• _TASK DETAILS_: Looking at the data below, count the lines that contain the string "computer". Write only the total.

****************************************

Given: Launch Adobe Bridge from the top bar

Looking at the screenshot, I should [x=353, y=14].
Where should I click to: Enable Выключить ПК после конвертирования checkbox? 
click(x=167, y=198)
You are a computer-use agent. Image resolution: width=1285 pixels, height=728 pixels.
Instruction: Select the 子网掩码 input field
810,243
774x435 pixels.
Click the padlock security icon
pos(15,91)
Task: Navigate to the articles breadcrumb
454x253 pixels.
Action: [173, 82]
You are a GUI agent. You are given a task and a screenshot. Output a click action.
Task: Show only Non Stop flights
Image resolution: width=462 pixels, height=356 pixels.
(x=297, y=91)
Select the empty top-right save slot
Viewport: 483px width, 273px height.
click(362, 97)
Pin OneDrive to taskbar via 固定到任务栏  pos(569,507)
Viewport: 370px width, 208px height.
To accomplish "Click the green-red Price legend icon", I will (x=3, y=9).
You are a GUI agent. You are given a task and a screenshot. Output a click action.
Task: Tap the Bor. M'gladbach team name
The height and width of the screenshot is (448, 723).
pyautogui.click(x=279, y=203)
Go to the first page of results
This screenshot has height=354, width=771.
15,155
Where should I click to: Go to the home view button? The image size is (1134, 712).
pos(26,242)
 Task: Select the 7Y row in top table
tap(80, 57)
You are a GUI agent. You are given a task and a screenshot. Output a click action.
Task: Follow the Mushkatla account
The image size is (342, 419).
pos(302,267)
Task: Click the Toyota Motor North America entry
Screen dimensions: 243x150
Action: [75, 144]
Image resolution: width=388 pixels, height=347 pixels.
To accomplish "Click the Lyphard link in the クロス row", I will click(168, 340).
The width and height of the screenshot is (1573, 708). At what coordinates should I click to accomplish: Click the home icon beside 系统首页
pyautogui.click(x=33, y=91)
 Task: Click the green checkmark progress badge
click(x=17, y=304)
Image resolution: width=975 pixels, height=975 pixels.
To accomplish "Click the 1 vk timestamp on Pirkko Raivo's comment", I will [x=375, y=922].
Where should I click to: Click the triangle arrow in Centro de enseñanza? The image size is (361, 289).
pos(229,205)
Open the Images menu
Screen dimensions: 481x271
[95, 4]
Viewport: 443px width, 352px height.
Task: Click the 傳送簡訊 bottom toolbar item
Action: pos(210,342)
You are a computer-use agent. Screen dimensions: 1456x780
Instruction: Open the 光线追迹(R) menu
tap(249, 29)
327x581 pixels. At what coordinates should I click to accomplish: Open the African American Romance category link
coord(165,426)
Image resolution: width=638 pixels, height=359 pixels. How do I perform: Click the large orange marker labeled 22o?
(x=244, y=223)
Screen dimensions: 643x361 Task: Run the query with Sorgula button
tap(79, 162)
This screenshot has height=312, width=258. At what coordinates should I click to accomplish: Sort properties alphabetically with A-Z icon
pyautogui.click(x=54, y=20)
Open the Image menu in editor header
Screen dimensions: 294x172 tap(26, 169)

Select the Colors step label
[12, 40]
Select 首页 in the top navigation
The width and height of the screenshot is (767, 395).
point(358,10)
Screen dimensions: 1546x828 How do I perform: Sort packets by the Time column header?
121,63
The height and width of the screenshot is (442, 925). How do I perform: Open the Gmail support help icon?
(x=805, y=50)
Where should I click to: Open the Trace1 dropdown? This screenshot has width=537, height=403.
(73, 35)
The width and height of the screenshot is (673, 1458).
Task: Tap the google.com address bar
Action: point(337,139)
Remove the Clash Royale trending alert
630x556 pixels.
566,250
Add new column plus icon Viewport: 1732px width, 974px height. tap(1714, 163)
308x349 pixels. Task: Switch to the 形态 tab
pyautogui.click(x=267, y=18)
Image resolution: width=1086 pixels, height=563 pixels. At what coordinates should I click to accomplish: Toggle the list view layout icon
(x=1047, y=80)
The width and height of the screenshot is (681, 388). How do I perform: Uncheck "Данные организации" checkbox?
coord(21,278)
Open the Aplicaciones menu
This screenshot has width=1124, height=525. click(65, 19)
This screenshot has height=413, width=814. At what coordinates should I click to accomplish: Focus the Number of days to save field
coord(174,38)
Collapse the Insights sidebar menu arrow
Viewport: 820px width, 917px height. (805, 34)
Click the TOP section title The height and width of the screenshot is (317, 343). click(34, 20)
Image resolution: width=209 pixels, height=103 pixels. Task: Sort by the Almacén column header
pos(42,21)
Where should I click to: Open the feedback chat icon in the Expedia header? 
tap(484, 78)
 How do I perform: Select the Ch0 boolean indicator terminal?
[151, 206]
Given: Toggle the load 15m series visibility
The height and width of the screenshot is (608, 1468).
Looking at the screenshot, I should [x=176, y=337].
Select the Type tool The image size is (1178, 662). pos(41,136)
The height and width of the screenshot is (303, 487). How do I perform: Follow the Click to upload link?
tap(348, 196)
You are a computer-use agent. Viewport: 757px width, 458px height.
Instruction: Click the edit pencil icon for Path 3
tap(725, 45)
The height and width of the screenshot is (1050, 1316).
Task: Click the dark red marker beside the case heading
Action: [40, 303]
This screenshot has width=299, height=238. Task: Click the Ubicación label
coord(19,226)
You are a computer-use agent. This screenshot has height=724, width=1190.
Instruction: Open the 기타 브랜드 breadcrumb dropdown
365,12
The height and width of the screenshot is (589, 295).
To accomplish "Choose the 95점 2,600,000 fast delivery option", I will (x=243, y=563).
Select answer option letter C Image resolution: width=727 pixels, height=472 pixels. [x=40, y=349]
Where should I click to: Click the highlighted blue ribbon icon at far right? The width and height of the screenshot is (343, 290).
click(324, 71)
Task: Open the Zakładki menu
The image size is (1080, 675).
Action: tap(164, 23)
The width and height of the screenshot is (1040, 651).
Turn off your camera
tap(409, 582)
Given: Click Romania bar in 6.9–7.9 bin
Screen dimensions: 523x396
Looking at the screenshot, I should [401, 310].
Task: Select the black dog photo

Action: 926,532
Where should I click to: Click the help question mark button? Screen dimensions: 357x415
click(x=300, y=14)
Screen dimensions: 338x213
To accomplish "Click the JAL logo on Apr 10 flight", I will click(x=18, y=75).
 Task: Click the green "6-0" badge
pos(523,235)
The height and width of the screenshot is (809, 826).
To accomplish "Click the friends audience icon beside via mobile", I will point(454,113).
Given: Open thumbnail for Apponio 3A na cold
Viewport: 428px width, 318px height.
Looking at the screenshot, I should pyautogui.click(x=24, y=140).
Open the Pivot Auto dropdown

****************************************

• _OUTPUT FOR THIS EXERCISE_: 4